Bortolami is pleased to announce SET MOTION, our first solo exhibition with Barbara Kasten. On view
from April 2 through May 2, 2015, this show coincides with a survey exhibition — covering five decades of
Kasten’s career — which is currently on view at the Institute for Contemporary Art, Philadelphia.
A restlessly inventive and experimental artist, Kasten began making art in the 1970s, engaging with
Bauhaus pedagogy, Constructivism, the California Light and Space Movement, and Postmodern
architecture and design. Her work sits at the intersection between photography, sculpture and installation,
and this exhibition at Bortolami brings together two important bodies of photographic works — a series of
Amalgams from the 1970s and a new series of large Transpositions — as well as a new video installation,
Sideways.
The Amalgams are a particularly significant group of works within Kasten’s oeuvre. Made in the late 1970s,
between her Photogenic Paintings (cyanotypes) and Polaroid Constructs, the Amalgams,/i> are unique silver
gelatin prints created in the darkroom, with a novel combination of camera-less image-making (objects
placed directly on photographic paper) and the traditional tools of photography (light sensitive paper, an
enlarger, and a negative.) In some cases, Kasten then drew or painted on top of the resulting images. “At
its core,” Alex Klein writes, the Amalgams are “a consistent and rigorous investigation of materiality and
perception.”
Recalling an experience she had in the 1960s at Le Corbusier’s Notre Dame du Haut in Ronchamp,
France, Kasten’s new Transpositions mark the return of color into her work. In each image sheets of
Plexiglas, which adopt the building’s distinctive color scheme, both reflect light and cast dramatic shadows,
seeming to float in a disorienting environment that skews scale and perspective. Produced in her studio,
these works extend the investigations that Kasten began in her Constructs, photographs of sculptural, setlike
constructions that dissolve space into geometric forms, planes of color, light, and shadow.

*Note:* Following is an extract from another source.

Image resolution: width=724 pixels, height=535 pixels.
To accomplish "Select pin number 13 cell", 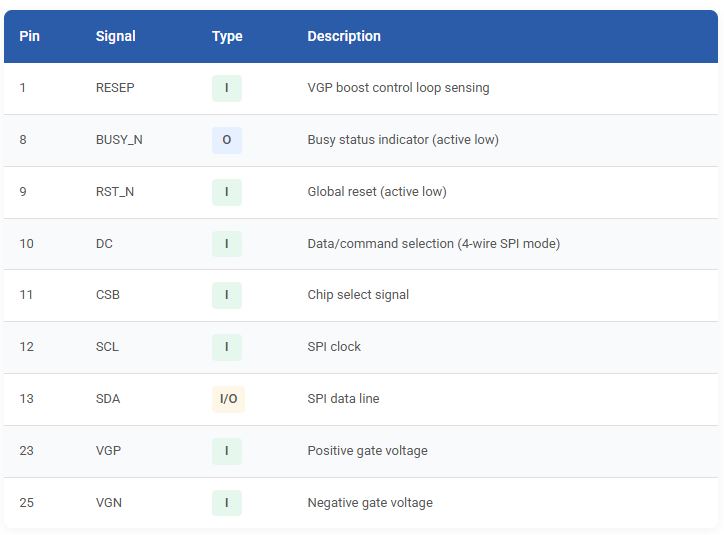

Sideways,/i>, Kasten’s newest moving image work, engages directly with the architecture of Bortolami;
projected across the back wall of the gallery, this black-and-white video makes the space itself appear
distended, in constant motion.
Coinciding with her retrospective at the Institute of Contemporary Art, a new monograph on Kasten’s work
will be published in late April by JRP Ringier, with essays by Alex Kitnick, Jenni Sorkin, and Alex Klein, as
well as a conversation between the artist and Liz Deschenes. Barbara Kasten: Stages, curated by Klein,
will remain on view at the ICA through August 16, 2015. For more information: http://icaphila.org
The work of Barbara Kasten (b. 1936 Chicago) has been exhibited extensively since the late 1970s. Most
recently, in the exhibitions A World of Its Own: Photographic Practices in the Studio, at The Museum of
Modern Art, New York; The Will to Architecture, at the Museum of Fine Arts, Houston, The Material Image,
curated by Debra Singer at Marianne Boesky Gallery, New York; and Section IV: Lens Drawings, curated
by Jens Hoffmann, at Marian Goodman Gallery, Paris. Her work is included in numerous museum
collections, including: The Museum of Modern Art, New York; The Whitney Museum of American Art, New
York; SF MoMA, San Francisco; The Philadelphia Museum of Art, Philadelphia; the Metropolitan Museum
of Art, New York, and Tate Modern, London. Kasten has been awarded several grants, the John Simon
Guggenheim Fellowship, the Fulbright Hays Fellowship, among others. She lives and works in Chicago.